__WHAT TO WORK ON__: From the entries that follow, reproduce exactly and only the lines from the line with "Screen dimensions: 1261x541" to the line with "the /system.slice/nopCommerce.service CGroup", endpoints included.

__EXTRACTED ENTRIES__:

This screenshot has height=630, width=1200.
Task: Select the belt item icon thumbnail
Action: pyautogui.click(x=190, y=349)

==

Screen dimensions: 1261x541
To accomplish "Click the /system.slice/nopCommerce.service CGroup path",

__RESULT OF THIS TASK__:
Screen dimensions: 1261x541
To accomplish "Click the /system.slice/nopCommerce.service CGroup path",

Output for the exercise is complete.